Marshall Johnson
- Johnson in 1977

No. 29, 80
- Positions: Wide receiver, running back, return specialist

Personal information
- Born: November 1, 1952 (age 73) Jacksonville, Texas, U.S.
- Listed height: 6 ft 1 in (1.85 m)
- Listed weight: 191 lb (87 kg)

Career information
- High school: Jacksonville
- College: Houston
- NFL draft: 1975: 4th round

Career history
- Baltimore Colts (1975–1978);

Career NFL statistics
- Games played: 32
- Starts: 1
- Kick return yards: 1,076 (22.0 average)
- Receiving yards: 137 (27.4 average)
- Receiving touchdowns: 2
- Stats at Pro Football Reference

= Marshall Johnson =

American football player (born 1952)

Marshall Donell Johnson (born November 1, 1952) is an American former professional football player who was a wide receiver for the Baltimore Colts of the National Football League (NFL). He played college football for the Houston Cougars.
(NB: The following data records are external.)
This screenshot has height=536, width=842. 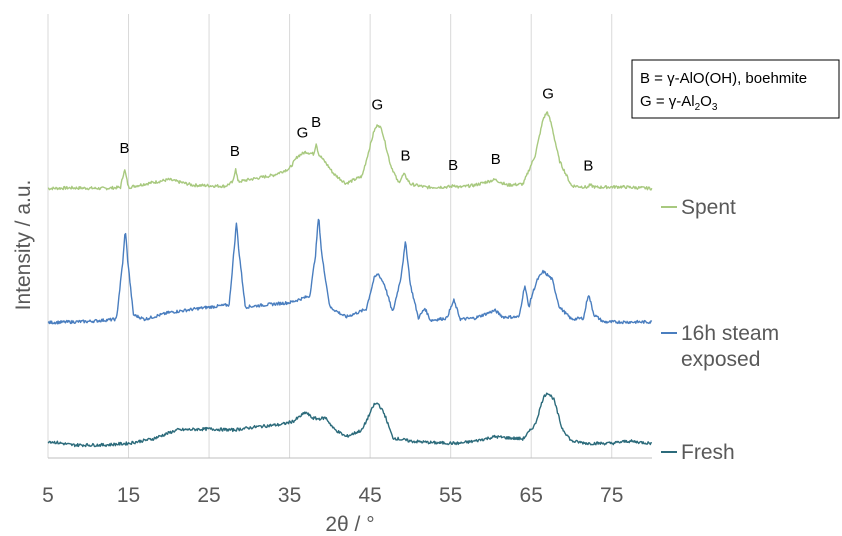 What do you see at coordinates (290, 496) in the screenshot?
I see `x-tick-label: 35` at bounding box center [290, 496].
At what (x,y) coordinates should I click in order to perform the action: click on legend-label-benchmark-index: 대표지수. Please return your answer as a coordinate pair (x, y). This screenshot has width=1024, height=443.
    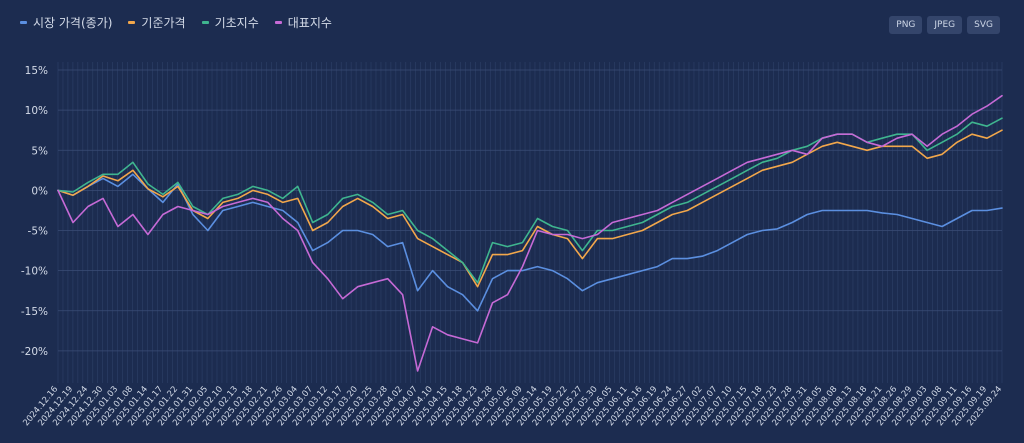
    Looking at the image, I should click on (310, 23).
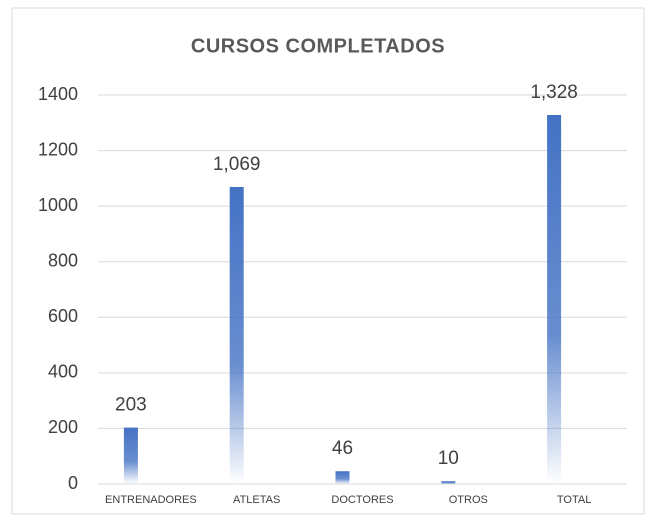 The height and width of the screenshot is (522, 655). I want to click on y-tick-label: 400, so click(63, 372).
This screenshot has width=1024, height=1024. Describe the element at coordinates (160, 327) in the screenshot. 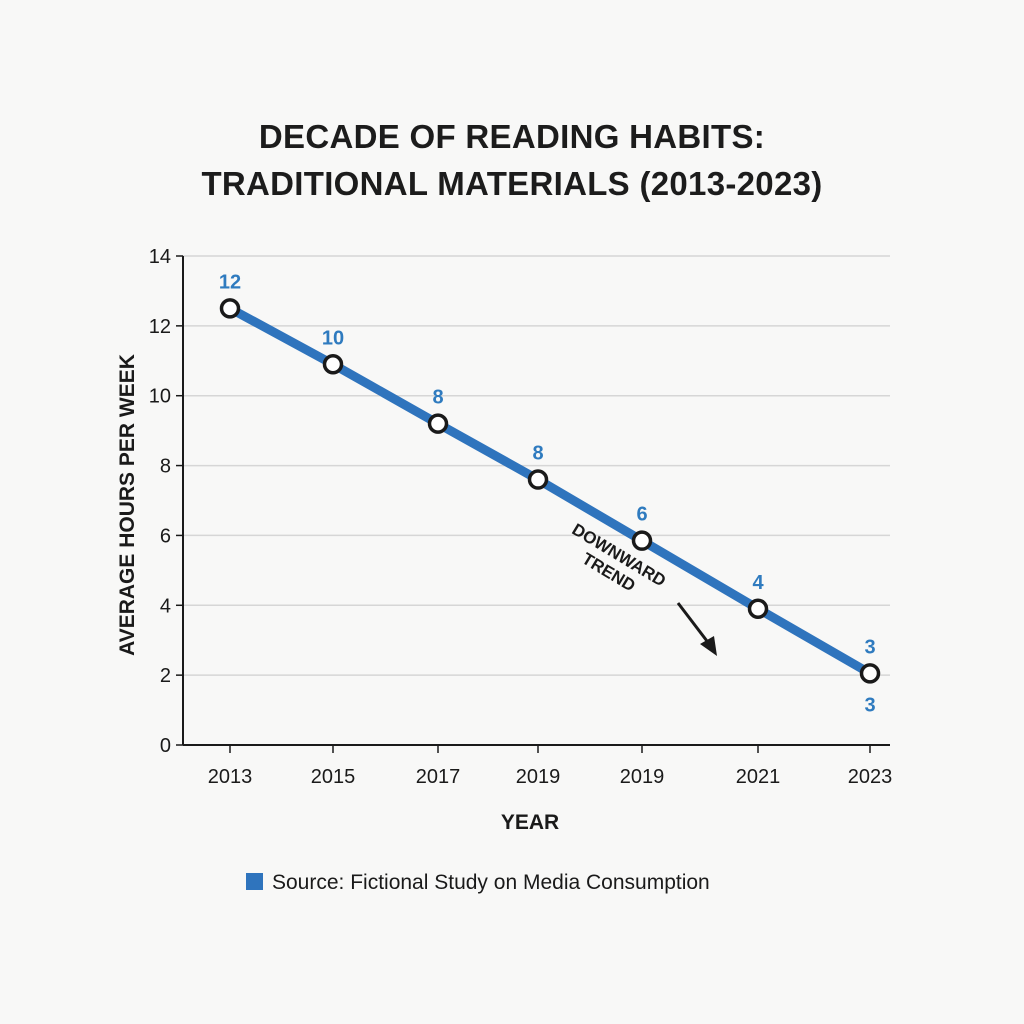

I see `y-tick-label-12: 12` at that location.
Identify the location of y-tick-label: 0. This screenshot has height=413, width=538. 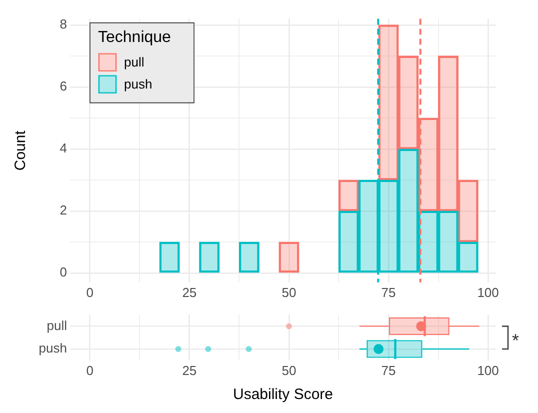
(64, 272).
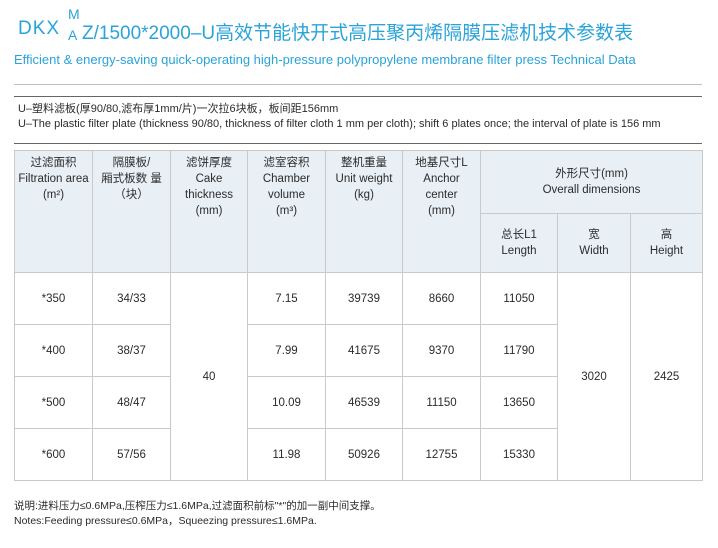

Johnson was selected in the fourth round of the 1975 NFL draft by the Colts, who made him the 80th overall selection. He played 14 games for Baltimore during the team's 1975 season, making his four catches on the year count by grabbing two touchdown passes.
He was injured in a preseason game against the Chicago Bears ahead of the 1976 season, however, and missed the entire year following knee surgery.

He had a kickoff return for a touchdown in the 1977 AFC Divisional Game between the Colts and Oakland Raiders known for having the Ghost to the Post play.